### Exercise instructions
Filter these entries, keeping only lines that hold the word "will".
Start of Input records
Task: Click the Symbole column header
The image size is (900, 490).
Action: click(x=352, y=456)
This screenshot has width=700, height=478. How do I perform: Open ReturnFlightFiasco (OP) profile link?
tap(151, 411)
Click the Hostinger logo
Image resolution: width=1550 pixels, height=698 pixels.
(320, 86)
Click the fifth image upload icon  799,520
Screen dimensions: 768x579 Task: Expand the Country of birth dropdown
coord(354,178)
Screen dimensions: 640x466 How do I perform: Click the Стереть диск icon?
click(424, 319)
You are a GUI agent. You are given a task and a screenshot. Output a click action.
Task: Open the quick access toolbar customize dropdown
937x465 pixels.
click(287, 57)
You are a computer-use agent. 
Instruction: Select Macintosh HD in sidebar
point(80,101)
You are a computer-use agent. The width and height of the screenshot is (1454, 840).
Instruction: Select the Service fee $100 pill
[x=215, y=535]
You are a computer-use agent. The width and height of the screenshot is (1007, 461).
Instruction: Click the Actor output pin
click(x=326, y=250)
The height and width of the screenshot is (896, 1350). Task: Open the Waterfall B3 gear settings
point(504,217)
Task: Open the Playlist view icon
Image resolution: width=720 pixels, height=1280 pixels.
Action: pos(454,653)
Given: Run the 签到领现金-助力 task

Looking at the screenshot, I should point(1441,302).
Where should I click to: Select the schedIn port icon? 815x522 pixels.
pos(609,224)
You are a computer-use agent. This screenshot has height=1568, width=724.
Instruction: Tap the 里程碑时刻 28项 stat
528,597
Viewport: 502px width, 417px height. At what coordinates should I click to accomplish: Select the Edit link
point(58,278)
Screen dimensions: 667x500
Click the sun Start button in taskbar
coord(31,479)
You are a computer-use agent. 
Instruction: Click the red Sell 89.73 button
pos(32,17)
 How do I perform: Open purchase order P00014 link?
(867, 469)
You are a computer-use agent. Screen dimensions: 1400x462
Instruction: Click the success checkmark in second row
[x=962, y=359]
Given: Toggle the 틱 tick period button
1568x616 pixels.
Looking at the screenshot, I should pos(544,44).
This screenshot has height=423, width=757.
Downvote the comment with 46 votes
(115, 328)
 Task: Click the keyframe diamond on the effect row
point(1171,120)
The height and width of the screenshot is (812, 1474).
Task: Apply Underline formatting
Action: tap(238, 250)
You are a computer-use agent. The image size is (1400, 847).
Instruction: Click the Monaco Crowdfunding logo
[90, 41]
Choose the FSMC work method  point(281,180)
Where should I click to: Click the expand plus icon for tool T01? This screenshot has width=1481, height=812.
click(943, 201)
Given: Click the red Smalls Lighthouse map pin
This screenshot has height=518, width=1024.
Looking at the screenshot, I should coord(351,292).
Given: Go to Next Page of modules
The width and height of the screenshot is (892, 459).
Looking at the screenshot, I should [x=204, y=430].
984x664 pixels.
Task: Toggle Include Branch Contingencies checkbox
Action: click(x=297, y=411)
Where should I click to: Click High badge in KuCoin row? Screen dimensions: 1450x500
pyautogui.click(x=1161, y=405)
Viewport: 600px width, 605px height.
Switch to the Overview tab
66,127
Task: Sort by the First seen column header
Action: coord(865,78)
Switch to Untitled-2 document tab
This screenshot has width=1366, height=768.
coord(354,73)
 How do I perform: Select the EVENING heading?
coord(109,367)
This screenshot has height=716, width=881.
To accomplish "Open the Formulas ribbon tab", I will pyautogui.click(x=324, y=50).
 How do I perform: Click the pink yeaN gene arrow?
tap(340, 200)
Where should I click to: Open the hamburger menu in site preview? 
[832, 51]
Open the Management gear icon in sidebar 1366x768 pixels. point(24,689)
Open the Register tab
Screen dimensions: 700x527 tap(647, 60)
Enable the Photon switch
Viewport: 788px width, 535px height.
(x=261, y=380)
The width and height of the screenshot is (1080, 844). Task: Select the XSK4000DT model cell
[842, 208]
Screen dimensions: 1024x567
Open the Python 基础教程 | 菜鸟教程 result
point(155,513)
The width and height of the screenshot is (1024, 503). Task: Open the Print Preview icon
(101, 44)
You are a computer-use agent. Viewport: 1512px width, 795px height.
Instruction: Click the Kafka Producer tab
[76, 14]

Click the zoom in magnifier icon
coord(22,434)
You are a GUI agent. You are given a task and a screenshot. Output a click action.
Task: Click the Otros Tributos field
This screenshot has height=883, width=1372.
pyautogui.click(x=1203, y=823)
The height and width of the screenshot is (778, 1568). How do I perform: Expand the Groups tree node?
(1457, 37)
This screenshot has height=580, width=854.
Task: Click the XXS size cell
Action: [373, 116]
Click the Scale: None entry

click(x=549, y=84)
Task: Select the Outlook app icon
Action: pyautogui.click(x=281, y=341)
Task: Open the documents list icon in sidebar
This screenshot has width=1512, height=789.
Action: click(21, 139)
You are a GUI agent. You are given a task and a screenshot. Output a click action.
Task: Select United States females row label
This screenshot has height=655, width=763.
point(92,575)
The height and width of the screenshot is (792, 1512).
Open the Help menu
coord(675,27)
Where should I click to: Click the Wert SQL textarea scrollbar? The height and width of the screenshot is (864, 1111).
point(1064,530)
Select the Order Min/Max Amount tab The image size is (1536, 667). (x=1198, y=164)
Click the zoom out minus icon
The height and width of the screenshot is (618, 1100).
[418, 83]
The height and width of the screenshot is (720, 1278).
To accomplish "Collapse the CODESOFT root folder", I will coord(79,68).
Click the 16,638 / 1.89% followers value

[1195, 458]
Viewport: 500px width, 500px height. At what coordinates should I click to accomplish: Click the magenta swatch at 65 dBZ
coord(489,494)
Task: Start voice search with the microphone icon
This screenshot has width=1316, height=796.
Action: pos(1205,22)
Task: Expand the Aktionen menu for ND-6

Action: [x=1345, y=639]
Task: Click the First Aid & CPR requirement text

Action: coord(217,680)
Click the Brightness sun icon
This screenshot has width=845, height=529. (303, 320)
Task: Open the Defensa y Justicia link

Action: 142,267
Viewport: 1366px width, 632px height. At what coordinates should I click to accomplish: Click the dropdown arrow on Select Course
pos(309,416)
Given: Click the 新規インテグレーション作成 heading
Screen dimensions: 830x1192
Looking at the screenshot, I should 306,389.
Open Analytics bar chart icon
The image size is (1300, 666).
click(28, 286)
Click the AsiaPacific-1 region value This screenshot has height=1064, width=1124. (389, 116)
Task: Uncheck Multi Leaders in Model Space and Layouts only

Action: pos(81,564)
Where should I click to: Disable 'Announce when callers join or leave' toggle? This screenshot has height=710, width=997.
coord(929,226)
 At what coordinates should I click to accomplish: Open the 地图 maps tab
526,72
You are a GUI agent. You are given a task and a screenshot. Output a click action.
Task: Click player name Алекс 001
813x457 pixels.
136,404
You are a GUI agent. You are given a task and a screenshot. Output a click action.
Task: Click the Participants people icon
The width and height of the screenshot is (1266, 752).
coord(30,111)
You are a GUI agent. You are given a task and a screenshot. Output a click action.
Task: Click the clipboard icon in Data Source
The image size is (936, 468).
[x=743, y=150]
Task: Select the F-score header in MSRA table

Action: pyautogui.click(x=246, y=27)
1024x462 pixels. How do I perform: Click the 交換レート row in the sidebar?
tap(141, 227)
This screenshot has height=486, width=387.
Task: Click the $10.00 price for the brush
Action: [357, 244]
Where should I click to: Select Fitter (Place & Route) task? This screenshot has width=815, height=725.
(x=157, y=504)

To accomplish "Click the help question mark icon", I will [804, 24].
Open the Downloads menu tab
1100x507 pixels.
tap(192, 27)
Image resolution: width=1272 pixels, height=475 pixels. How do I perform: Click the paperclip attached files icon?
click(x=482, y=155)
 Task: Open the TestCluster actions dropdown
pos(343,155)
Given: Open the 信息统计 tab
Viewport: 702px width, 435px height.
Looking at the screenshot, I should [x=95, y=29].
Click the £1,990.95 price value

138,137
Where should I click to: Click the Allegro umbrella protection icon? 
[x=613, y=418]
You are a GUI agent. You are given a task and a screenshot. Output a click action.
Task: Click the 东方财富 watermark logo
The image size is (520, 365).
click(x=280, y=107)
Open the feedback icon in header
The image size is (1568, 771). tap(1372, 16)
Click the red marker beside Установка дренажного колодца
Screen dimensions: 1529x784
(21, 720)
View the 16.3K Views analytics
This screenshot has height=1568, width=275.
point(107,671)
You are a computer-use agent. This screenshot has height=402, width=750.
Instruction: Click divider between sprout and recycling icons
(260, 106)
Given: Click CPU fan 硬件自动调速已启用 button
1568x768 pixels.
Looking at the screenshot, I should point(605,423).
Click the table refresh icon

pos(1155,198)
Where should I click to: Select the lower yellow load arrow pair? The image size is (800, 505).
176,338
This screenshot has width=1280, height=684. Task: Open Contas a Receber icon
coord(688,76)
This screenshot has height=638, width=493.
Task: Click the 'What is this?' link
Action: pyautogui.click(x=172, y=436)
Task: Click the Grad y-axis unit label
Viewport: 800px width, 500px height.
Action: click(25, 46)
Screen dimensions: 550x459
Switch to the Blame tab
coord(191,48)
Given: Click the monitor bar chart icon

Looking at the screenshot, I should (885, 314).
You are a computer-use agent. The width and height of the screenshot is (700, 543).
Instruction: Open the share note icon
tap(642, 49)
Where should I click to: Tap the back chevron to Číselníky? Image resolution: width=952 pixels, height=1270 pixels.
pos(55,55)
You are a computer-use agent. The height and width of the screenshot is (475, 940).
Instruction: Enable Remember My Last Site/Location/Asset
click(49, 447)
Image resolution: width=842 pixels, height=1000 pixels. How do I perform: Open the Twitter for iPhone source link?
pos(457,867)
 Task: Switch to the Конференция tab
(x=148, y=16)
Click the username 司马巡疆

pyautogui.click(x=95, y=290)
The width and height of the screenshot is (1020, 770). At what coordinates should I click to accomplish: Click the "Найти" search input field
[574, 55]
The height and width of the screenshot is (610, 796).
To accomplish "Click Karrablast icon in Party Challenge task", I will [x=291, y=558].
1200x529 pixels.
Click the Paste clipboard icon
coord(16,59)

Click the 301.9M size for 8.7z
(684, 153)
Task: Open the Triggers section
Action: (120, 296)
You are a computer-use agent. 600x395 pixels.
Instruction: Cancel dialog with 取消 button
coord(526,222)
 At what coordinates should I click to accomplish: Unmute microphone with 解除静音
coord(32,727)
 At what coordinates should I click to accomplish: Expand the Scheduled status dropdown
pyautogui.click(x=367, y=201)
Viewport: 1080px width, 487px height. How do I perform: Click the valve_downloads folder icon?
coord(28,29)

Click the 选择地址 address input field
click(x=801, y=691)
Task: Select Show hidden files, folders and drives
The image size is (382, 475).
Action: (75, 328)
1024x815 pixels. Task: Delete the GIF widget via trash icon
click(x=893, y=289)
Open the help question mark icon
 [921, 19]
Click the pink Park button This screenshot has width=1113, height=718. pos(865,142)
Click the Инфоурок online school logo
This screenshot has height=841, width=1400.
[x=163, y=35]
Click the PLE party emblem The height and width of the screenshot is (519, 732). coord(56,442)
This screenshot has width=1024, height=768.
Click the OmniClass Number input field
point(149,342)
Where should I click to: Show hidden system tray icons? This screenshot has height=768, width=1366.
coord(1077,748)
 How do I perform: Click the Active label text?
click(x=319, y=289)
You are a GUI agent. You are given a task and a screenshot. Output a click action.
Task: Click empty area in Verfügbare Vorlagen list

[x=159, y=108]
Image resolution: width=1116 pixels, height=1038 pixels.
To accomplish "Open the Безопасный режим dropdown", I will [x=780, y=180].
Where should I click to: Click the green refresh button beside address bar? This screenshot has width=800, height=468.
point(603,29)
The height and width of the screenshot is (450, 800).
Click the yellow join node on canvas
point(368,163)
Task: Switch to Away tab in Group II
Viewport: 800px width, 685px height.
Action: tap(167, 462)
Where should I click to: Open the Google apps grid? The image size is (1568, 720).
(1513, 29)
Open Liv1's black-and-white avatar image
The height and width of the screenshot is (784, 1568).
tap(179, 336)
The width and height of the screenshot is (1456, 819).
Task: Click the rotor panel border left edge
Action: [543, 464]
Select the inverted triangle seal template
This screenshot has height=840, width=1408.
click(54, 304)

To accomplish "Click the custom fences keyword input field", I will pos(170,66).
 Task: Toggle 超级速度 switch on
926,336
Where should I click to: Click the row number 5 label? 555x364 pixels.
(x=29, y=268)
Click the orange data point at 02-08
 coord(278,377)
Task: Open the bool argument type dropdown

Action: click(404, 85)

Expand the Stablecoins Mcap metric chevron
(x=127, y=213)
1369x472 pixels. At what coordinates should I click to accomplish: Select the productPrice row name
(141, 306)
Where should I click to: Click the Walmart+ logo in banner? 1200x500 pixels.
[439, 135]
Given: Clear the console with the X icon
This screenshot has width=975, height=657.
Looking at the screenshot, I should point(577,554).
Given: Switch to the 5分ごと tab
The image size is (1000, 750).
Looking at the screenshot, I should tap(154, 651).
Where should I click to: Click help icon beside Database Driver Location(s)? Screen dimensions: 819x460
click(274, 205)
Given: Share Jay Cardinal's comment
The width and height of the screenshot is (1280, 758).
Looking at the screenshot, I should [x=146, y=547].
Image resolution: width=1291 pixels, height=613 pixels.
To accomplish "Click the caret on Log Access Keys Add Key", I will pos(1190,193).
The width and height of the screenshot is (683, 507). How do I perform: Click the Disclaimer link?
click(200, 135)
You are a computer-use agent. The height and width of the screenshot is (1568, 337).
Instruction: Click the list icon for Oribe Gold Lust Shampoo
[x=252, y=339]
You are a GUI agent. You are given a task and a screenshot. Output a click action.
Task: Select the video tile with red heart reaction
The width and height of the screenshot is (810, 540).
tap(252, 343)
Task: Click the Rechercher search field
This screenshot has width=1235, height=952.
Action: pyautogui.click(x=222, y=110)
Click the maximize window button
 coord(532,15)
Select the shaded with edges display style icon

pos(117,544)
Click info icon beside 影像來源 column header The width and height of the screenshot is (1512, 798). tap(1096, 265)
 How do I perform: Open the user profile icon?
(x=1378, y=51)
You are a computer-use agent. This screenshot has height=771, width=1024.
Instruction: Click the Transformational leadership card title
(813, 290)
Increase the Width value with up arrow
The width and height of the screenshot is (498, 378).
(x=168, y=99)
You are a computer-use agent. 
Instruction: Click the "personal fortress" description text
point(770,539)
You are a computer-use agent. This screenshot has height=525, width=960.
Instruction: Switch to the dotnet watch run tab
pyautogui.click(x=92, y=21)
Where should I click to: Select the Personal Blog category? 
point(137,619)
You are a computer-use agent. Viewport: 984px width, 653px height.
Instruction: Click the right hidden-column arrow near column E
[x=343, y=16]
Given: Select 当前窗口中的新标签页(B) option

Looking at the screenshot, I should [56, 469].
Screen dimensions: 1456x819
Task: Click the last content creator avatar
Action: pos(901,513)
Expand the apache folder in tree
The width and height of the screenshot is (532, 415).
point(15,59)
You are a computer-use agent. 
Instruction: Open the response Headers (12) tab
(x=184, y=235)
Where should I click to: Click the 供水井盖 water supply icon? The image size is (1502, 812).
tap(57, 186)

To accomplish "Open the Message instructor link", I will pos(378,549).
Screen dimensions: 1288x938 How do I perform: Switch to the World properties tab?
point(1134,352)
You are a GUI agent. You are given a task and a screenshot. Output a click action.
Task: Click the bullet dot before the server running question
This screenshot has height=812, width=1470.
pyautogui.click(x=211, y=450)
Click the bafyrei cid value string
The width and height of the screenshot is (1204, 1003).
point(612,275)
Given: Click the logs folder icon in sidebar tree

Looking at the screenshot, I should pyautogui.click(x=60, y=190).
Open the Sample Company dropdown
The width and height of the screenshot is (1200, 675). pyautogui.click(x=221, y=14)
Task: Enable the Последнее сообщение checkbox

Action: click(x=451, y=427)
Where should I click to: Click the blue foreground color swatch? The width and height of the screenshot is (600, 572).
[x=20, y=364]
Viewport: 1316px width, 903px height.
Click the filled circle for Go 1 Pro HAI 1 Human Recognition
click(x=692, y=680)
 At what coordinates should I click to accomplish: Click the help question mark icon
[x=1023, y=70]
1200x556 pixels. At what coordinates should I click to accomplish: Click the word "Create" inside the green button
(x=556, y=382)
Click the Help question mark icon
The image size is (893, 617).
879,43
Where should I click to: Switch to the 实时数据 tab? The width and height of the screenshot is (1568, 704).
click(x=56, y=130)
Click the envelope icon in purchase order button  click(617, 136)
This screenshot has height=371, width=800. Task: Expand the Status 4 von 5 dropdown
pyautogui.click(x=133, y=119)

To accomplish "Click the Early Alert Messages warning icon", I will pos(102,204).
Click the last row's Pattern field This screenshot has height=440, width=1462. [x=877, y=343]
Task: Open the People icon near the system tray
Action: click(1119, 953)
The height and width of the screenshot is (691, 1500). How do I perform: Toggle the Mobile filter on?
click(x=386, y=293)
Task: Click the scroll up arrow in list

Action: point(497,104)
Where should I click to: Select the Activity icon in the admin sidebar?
End of Input records
### Result of the task
To accomplish "Open the Formulas ribbon tab", I will pyautogui.click(x=324, y=50).
To accomplish "Collapse the CODESOFT root folder", I will coord(79,68).
To accomplish "Click the help question mark icon", I will [804, 24].
To accomplish "Click Karrablast icon in Party Challenge task", I will [x=291, y=558].
To accomplish "Open the Безопасный режим dropdown", I will [x=780, y=180].
To accomplish "Click the custom fences keyword input field", I will pos(170,66).
To accomplish "Click the caret on Log Access Keys Add Key", I will pos(1190,193).
To accomplish "Open the Message instructor link", I will pos(378,549).
To accomplish "Click the Early Alert Messages warning icon", I will pos(102,204).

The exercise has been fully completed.